Australia's electricity ‘to be dominated by renewables’ in 25 years
Rooftop solar systems are expected to squeeze out retiring coal and gas plants, the Guardian reports, referring to New Energy Outlook 2015, published by Bloomberg New Energy Finance.
However, analysts say that Australia's carbon emissions from electricity are unlikely to fall significantly for at least two decades and will reduce only 9 percent by 2030 compared with 2014. Pollution will remain "stubbornly high" if the government doesn’t accelerate the closure of coal and gas plants.
It will be cheaper to replace retired electricity plants with wind or solar farms rather than with modernized coal plants even without the government’s participation, Kobad Bhavnagri, the head of Australia’s Bloomberg New Energy Finance, told the Guardian.
The Australian coal industry is currently focused on export and it has been "quite some time" since a new coal power station was built in Australia, he said.
The existing policies of the Australian government envisage that “highly polluting” coal generators reaching the age of 50 years would nonetheless be “run for as long as is physically possible,” he said adding that the renewable energy target was “the only policy currently operational that will have an impact on the power sector.”

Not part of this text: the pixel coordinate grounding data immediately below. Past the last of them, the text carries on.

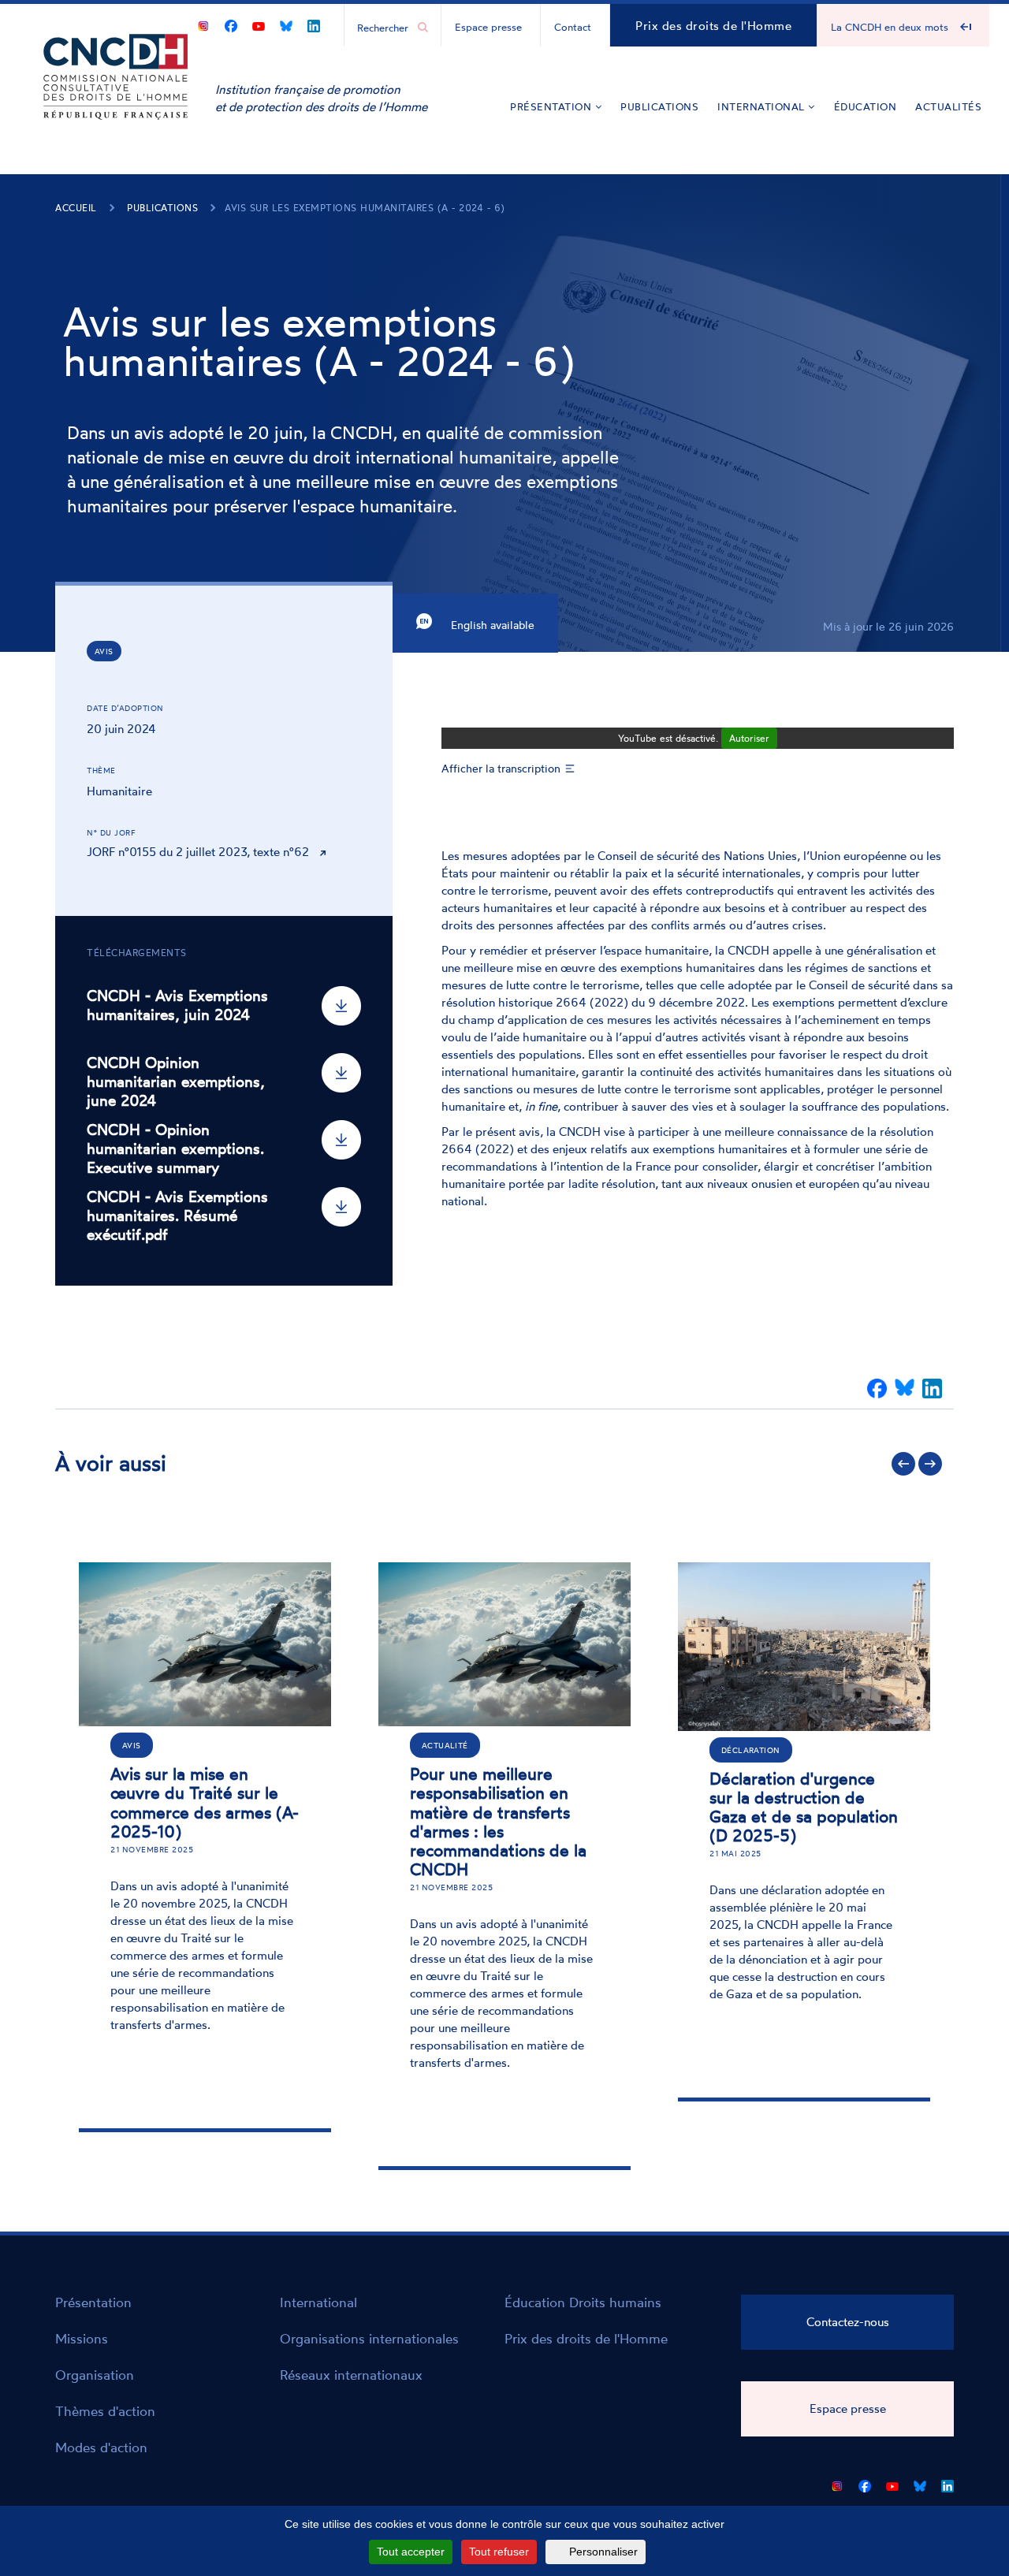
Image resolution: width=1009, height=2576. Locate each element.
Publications (659, 106)
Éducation (865, 106)
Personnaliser (603, 2551)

A “far more robust and comprehensive power sector policy, in particular one that deals with coal closure” is required in case the country has plans to reduce greenhouse gas emissions, Bhavnagri said adding that the following governments would need to make “much deeper cuts and emissions” than forecast in the study if they wanted to effectively contribute to global efforts of holding down climate change.
If Australia places restrictions on fossil-fuels, it would be able to achieve 100 percent of renewable energy usage by 2040, Andrew Blakers, the director of the center for sustainable energy systems (CSES) at the Australian National University told the Guardian.
Moreover, the country would be able to achieve greenhouse neutrality a decade later if it switched to electric transport, including cars, trams and trains, he added.
“And it would be in everybody’s medium- and long-term interests to do so,” he said.